高性能オキシードトランジスタを実現する炭水化物補助燃焼合成
Binghao Wang1,2, Li Zeng3, Wei Huang1
1Department of Chemistry and the Materials Research Center, Northwestern University , 2145 Sheridan Road, Evanston, Illinois 60208, United States.
Journal of the American Chemical Society
|May 12, 2016
まとめ
環境に優しい炭水化物はインジウム・ガリウム・亜鉛酸化物 (IGZO) 薄膜トランジスタ (TFT) の製造を促進する. この燃焼合成方法は,高性能TFTのキャリアモビリティと安定性を高めます.
科学分野:
- 材料科学
- 半導体物理学
- 装置工学
背景:
- 無形金属酸化物半導体 (AOS) は,薄膜トランジスタ (TFT) の無形シリコン (a-Si:H) と低温ポリシリコン (LTPS) よりも優れている.

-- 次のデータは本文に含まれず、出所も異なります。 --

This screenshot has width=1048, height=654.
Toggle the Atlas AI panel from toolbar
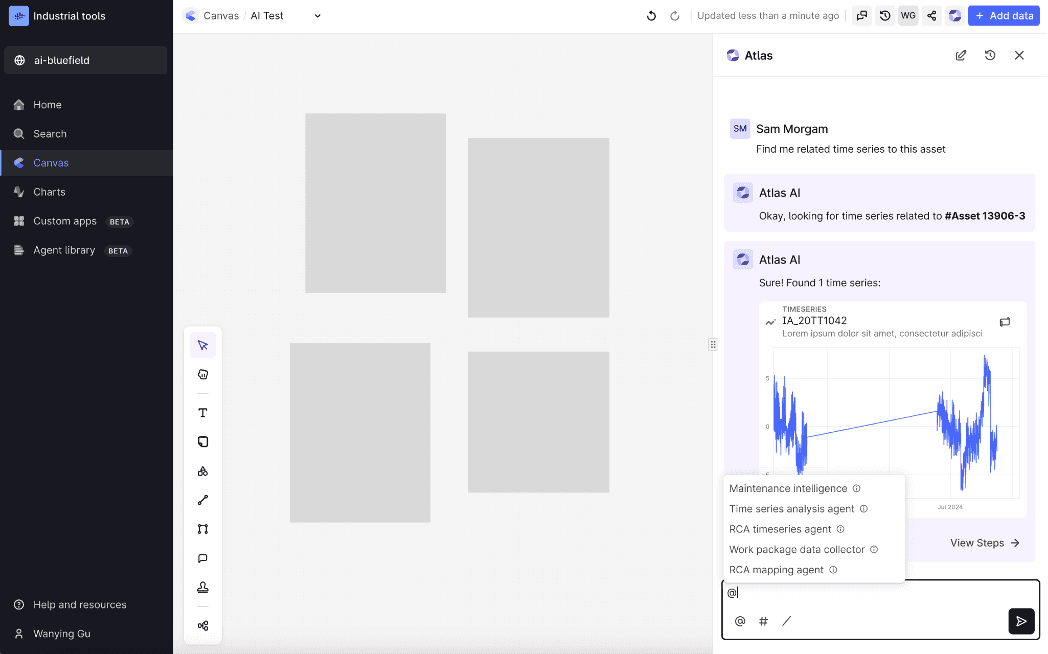955,16
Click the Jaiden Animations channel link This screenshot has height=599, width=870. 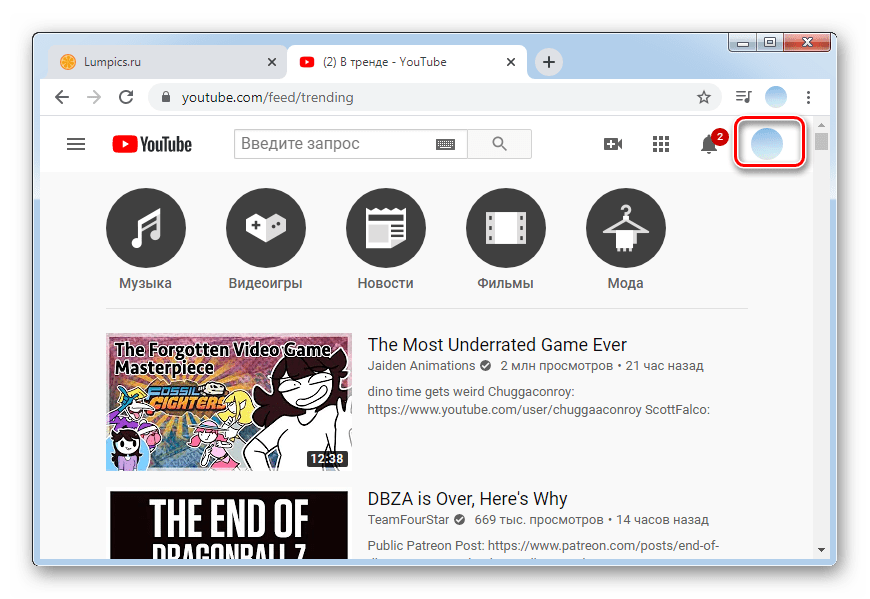click(x=421, y=366)
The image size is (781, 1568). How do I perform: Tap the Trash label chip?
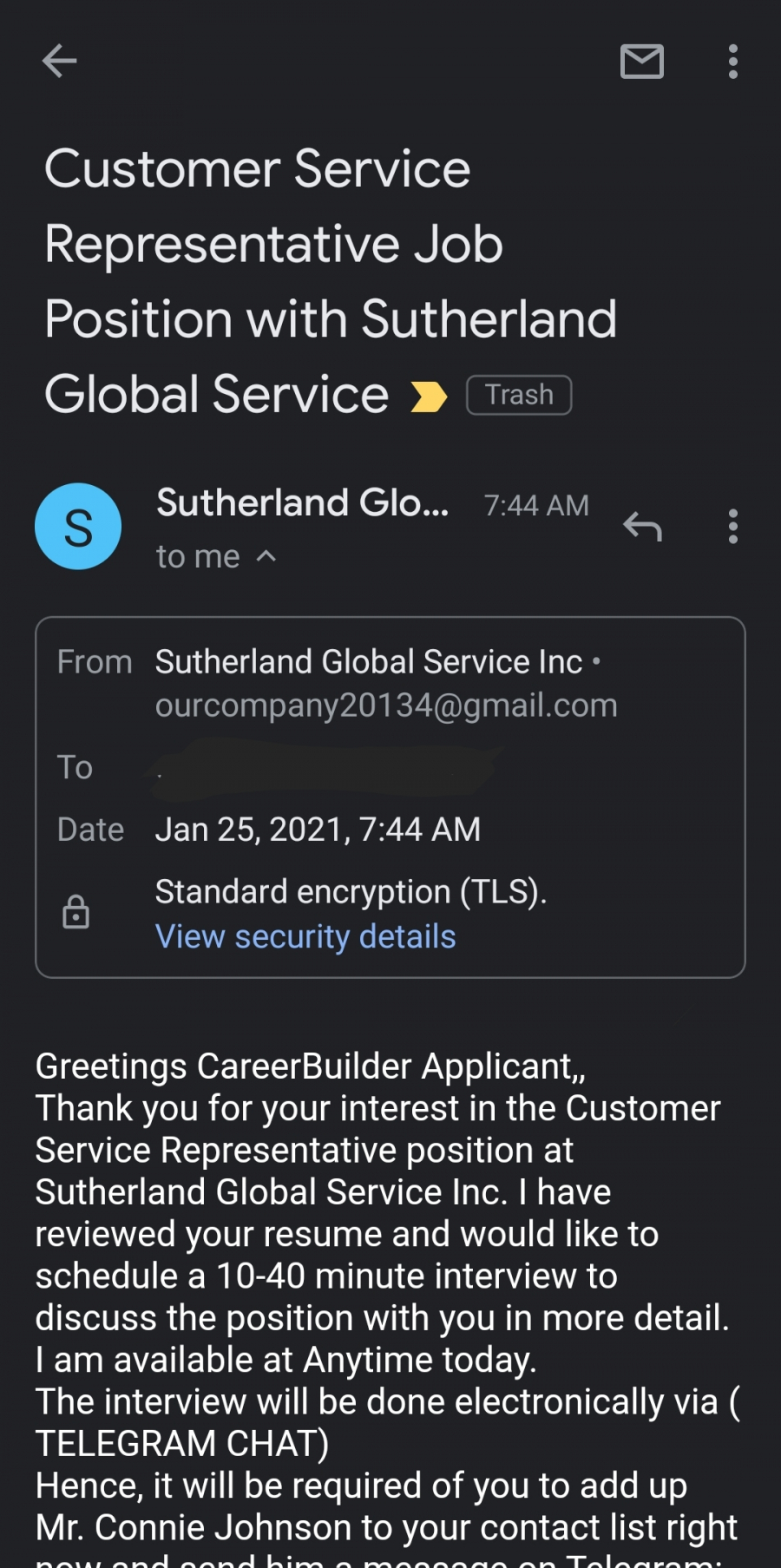tap(519, 395)
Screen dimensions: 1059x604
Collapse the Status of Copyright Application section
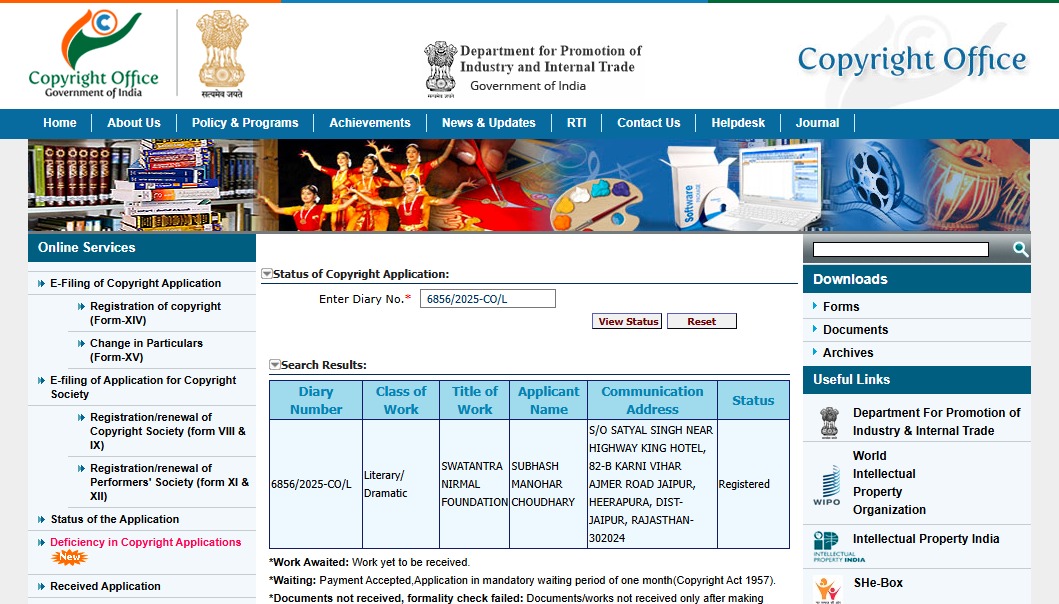pyautogui.click(x=267, y=274)
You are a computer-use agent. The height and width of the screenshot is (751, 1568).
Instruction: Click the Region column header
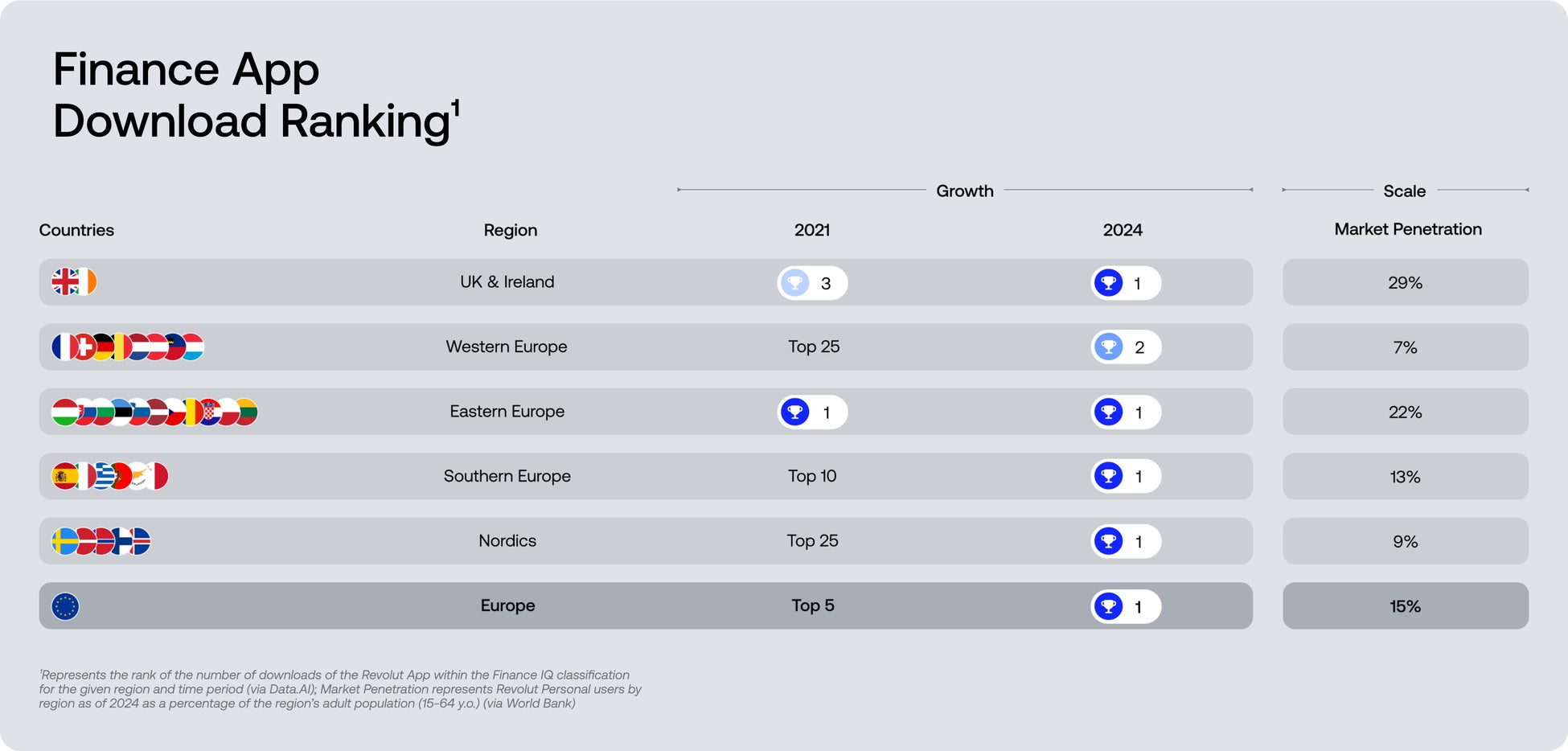510,230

- 溶液処理されたインジウム・ガリウム・亜鉛酸化物 (IGZO) TFTは,有望ではあるが,スプートル化されたバージョンと比較してキャリアの移動性とバイアス・ストレスの安定性に制限がある.
研究 の 目的:
- IGZOフィルムの燃焼合成のための燃料として環境に優しい炭水化物の使用を調査する.
- 溶液加工のIGZO TFTの性能,特にキャリアモビリティとバイアス・ストレスの安定性を向上させる.
主な方法:
- 燃料としてソルビトール,サクロース,およびグルコースを用いたIGZOフィルムの燃焼合成.
- SiO2/Siゲートダイエレクトリック上のIGZO薄膜トランジスタ (TFT) の製造と特徴付け.
- 燃焼過程における炭水化物の役割の分析,燃焼の値温度と反応エンタルピーを含む.
主要な成果:
- 炭水化物は,IGZO膜の燃焼合成中に,有効な点火温度を下げ,反応エンタルピーを高めます.
- SiO2 / Siゲート介電体で8cm ((2) V ((-1) s ((-1) を超えるIGZO TFTの移動性を達成しました.
- 製造されたIGZO TFTでは,バイアス・ストレスの安定性が著しく改善されたことが示されました.
結論:
- 環境に優しい炭水化物は,高性能TFTにつながるIGZOフィルム燃焼合成のための効率的な燃料です.
- 前駆体燃焼エンタルピーと無形金属酸化物 (a-MO) 密度化と電荷輸送の間の相関が確立された.
- このアプローチは,溶液処理のIGZO TFTの限界を克服する道を提供します.